(Dataset entries)
== Segment start ==

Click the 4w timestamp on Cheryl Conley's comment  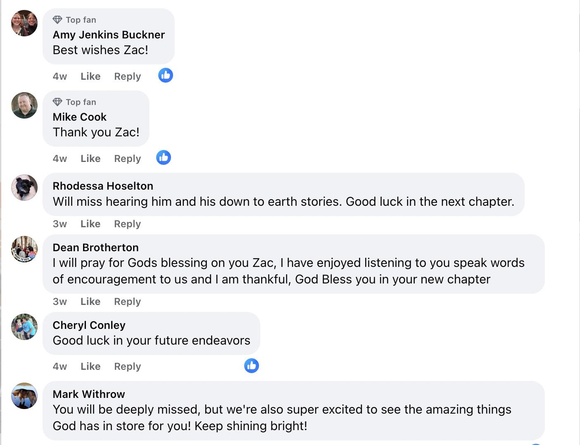pos(59,366)
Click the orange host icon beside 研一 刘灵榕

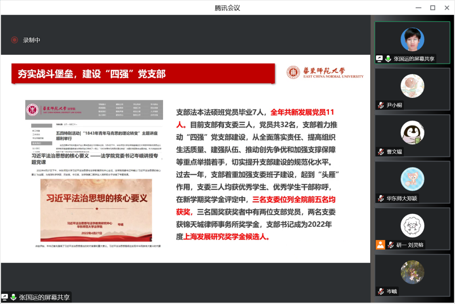pos(380,245)

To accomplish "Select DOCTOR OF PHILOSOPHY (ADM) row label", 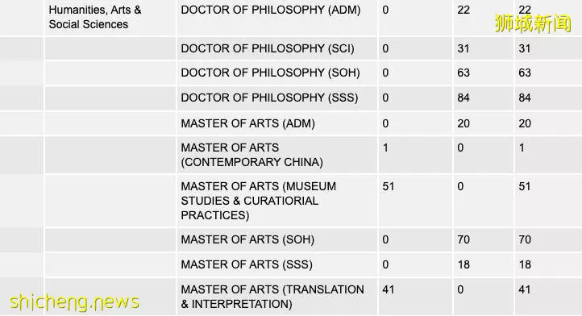I will [271, 10].
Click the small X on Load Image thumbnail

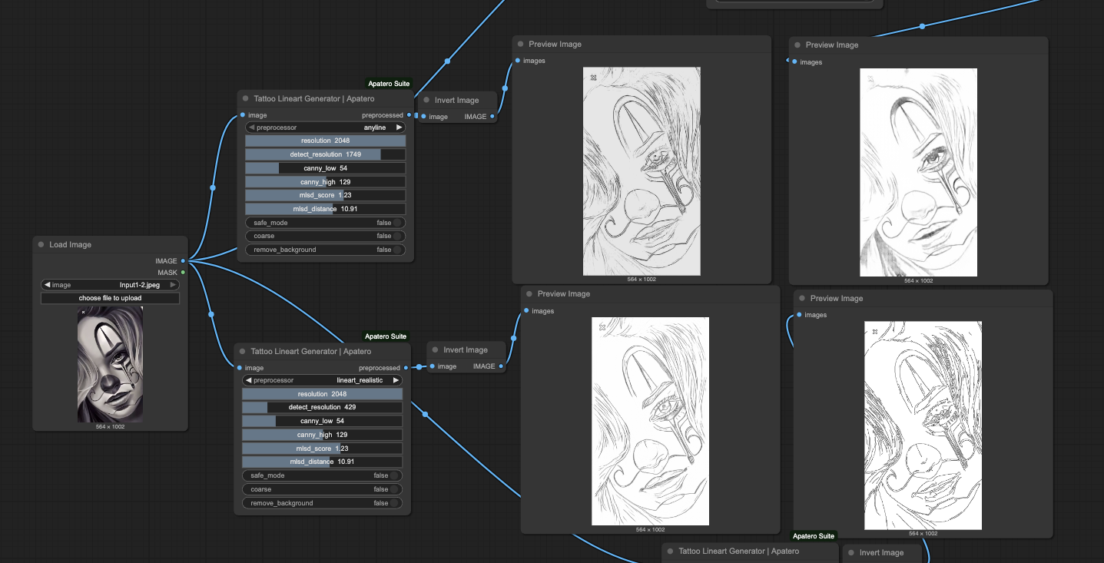(x=83, y=312)
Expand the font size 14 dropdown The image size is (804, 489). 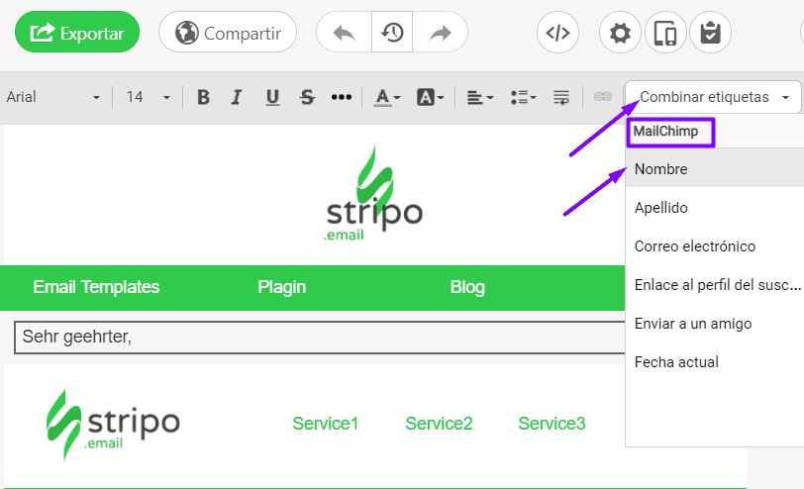149,97
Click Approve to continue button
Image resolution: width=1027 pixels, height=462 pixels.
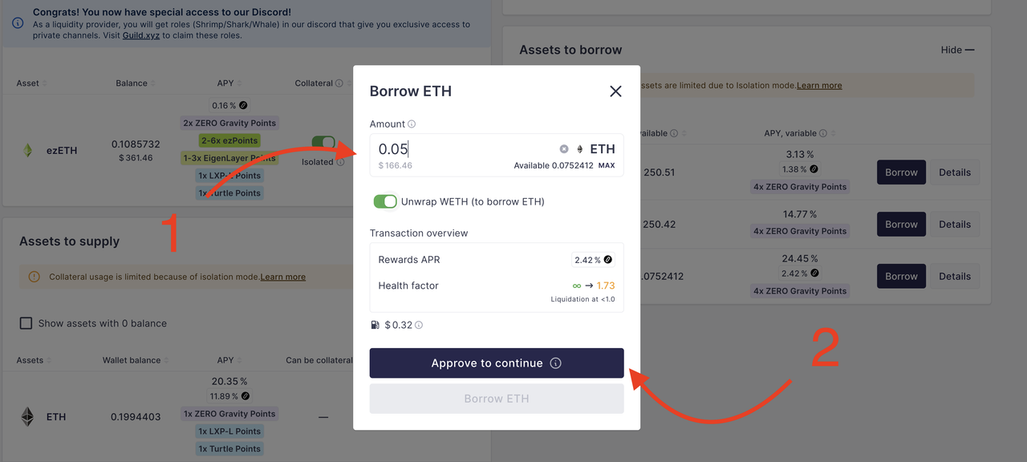tap(497, 363)

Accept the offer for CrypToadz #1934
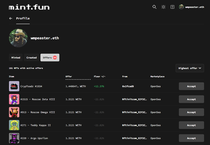coord(191,86)
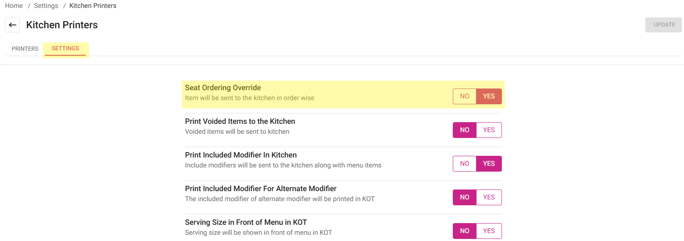Click the Seat Ordering Override label
This screenshot has width=684, height=241.
pos(223,88)
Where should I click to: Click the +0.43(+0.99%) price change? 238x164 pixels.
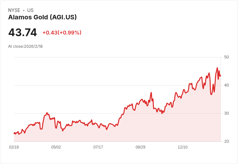coord(62,33)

== Segment end ==

#### Problem to work on:
Do not include pictures. Copy only the lines running from the line with "Accept the offer for CrypToadz #1934" through the last line of the records, exactly as they appear.

#### The completed task:
Accept the offer for CrypToadz #1934
coord(191,86)
Click the Seat Ordering Override label
This screenshot has width=684, height=241.
pos(223,88)
Where should I click to: Click the +0.43(+0.99%) price change? 238x164 pixels.
coord(62,33)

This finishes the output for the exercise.